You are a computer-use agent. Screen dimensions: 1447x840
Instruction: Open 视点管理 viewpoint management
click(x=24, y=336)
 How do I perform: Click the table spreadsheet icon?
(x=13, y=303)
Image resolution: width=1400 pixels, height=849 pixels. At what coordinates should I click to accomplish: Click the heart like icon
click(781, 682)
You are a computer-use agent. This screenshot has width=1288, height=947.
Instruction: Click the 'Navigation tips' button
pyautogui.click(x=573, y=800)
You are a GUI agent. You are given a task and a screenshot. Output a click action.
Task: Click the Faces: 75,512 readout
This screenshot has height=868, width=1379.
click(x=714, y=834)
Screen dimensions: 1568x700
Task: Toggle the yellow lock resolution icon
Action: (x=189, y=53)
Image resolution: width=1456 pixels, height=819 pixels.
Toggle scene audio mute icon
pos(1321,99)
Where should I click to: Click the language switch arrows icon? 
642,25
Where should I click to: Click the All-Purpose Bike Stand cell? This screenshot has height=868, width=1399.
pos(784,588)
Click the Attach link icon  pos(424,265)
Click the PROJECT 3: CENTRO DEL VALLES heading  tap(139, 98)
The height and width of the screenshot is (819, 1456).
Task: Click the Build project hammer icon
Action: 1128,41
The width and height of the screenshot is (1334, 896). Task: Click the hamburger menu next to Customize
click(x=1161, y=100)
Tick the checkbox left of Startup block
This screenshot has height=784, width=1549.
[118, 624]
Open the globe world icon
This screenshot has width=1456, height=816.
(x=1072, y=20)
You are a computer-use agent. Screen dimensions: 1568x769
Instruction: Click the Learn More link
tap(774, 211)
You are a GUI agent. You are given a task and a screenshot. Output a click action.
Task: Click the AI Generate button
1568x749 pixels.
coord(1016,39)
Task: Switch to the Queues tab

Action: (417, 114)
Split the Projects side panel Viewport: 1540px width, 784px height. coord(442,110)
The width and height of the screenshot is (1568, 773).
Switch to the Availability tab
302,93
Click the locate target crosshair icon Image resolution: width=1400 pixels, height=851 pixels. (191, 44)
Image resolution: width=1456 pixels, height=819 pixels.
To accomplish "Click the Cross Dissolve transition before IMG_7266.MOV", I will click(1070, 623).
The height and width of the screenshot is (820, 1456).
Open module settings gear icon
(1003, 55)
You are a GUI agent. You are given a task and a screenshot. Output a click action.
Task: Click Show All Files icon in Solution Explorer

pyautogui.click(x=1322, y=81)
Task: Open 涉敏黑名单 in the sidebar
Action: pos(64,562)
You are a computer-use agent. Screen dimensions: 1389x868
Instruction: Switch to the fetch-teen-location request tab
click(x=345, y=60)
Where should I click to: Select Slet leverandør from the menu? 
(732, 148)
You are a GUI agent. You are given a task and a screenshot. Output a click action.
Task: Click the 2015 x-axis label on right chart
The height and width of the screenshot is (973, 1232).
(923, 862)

_WHAT YOU ARE ASKED TO DO_
Find the lines above holding the word "computer" and show them.

_TASK RESULT_
You are a computer-use agent. Screen dimensions: 1447x840
You are a computer-use agent. This screenshot has width=1288, height=947.
You are a computer-use agent. Screen dimensions: 1568x769
You are a computer-use agent. Screen dimensions: 1389x868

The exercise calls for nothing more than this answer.